China café

A few years ago, urban Chinese shunned the countryside. But they’re starting to see the appeal
January 27, 2010

Chinese urban society is reaching a turning point. City dwellers are beginning to think about returning to the countryside. Not to live and work—who’d want to be a peasant again?—but just for the weekend.

It is a gradual process (unusually for China) and it would have been unthinkable a few years ago. As often predicted, the country’s emerging middle class has embraced consumer culture, acquiring first a television, next a washing machine, then a fridge, and more recently a satellite dish, car and iPhone. And now, in a more surprising and less noticed shift, they want to return to the place their poor forebears spent centuries struggling to escape from, or where their parents “learned from the peasants” during the cultural revolution.

Condominiums are appearing in the foothills of Moganshan. They are ugly and badly sited but are selling fast, regarded as investments as much as weekend retreats.

Five years ago, a friend brought his young Shanghainese staff here for a corporate retreat. They asked three questions: what television channels were there, was there any seafood, and why the hell would anyone want to live in such a backwater?



A couple of days ago, I was walking in the woods and ran into a bunch of young Shanghainese, in Moganshan for a corporate getaway. We chatted and then moved on. In the wintry stillness of the forest I heard one of them say:

“Wow. That foreigner sure has found a nice place to live.”

The perfect couple

The young couple looked very much in love. They sat in a corner of the coffee shop and stared into each other’s eyes almost the entire day. They declined to move to a table for dinner, choosing to stay on their sofa, away from the other guests.

I did some gentle prodding and found out they had just become engaged. They were both “overseas Chinese”—brought up outside the country. They had known each other for years and kept in touch while he studied in Britain and she in the US.
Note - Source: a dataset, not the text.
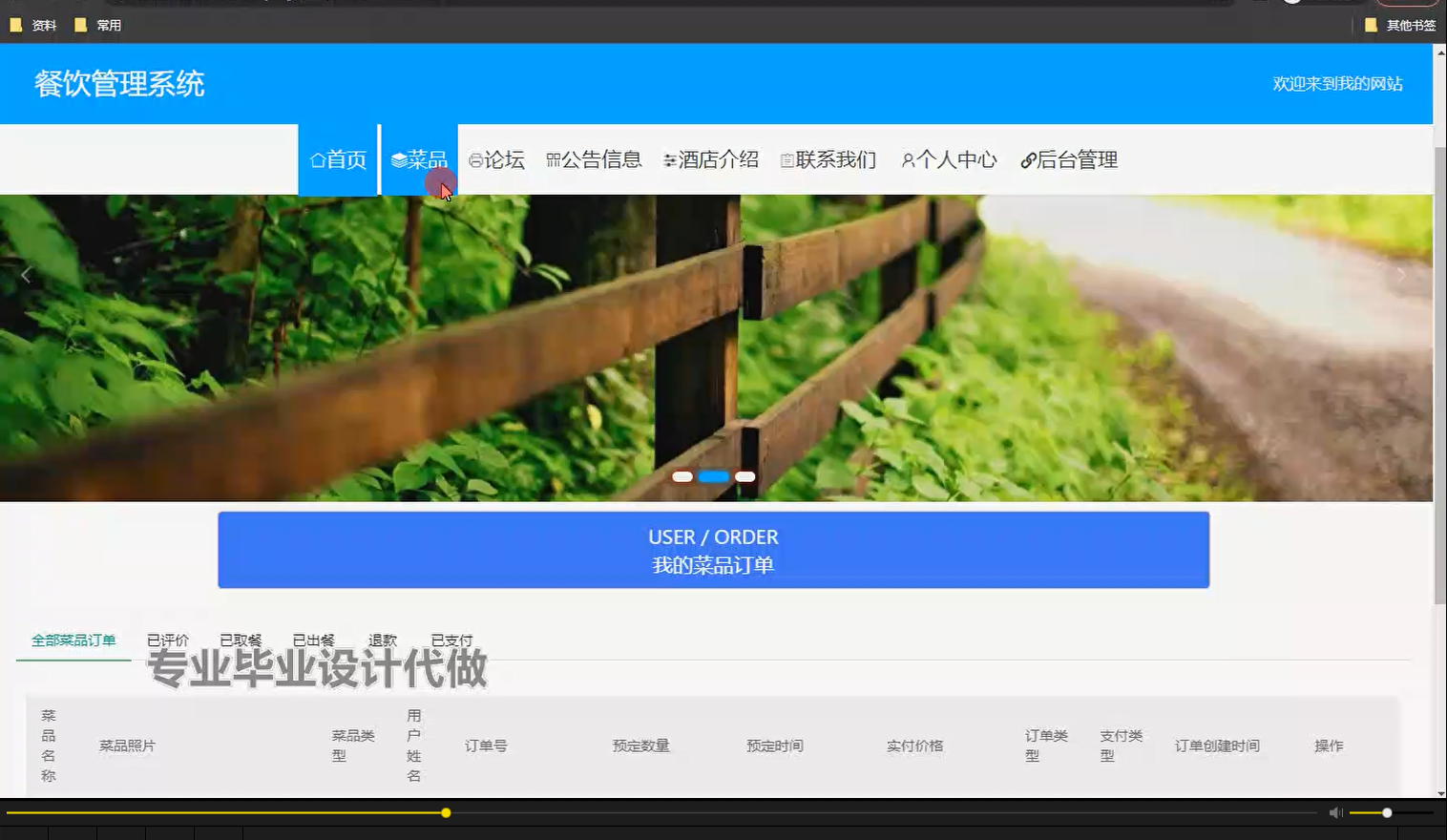The height and width of the screenshot is (840, 1447).
Task: Click the link icon beside 后台管理
Action: pyautogui.click(x=1028, y=159)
Now he was managing a factory in Shanghai while she worked for a law firm in Beijing. They were both charming. The wedding will take place early this year, in Singapore, where her family live. I thought to myself that they will make a perfect married couple, although it seemed that they will continue to live apart.

On the second day, the man slipped into the kitchen for a couple of shots of vodka. It turned out that she disapproved of him drinking. His plea for secrecy was disarmingly honest and impossible to refuse. While he was smoking outside, I spoke to the woman and liked her even more.

On the third day they came to say goodbye. Then the bride-to-be left and the man stayed behind to settle the tab. I offered my congratulations on the wedding and told him I hoped to see them again soon.

“Oh, I’ll be back,” he said, “but with my girlfriend.” Then he laughed and left.

A land without pop music

I took advantage of the quiet winter to sort out my music collection. I have a large collection of Chinese rock CDs that includes unmarked releases from musician friends. I used to be a keen observer of the scene when I published city listings magazines.

Listening to the CDs brought back happy memories of concerts and late-night drinking sessions. Yet they also made me sad. It’s been years since I bought a Chinese music CD. This is partly because I am out of touch with the scene. But it is also because, outside of a small circle of people, most of them in Beijing, there is no interest in popular music, and thus no market or motivation to create it.

Ten years ago I used to joke that in Shanghai, a city of 16m people, there was one rock band and it had never released an album. Now I can wryly complain that in a country of 1.3bn people, there is no popular music at all. You can find albums for sale in dark corners of the bookshops in my local town, but the CDs are imported from the west, Taiwan, or Hong Kong. In China, teenagers never ask each other “What’s your favourite band?”

Leaving aside the well-known piracy issue, the underlying problem was recently demonstrated by a television show. A new drama series about the property market that achieved sky-high ratings was banned because it might “upset social stability.”

If a soap opera about real estate is deemed too exciting for the masses, what hope is there for rock music?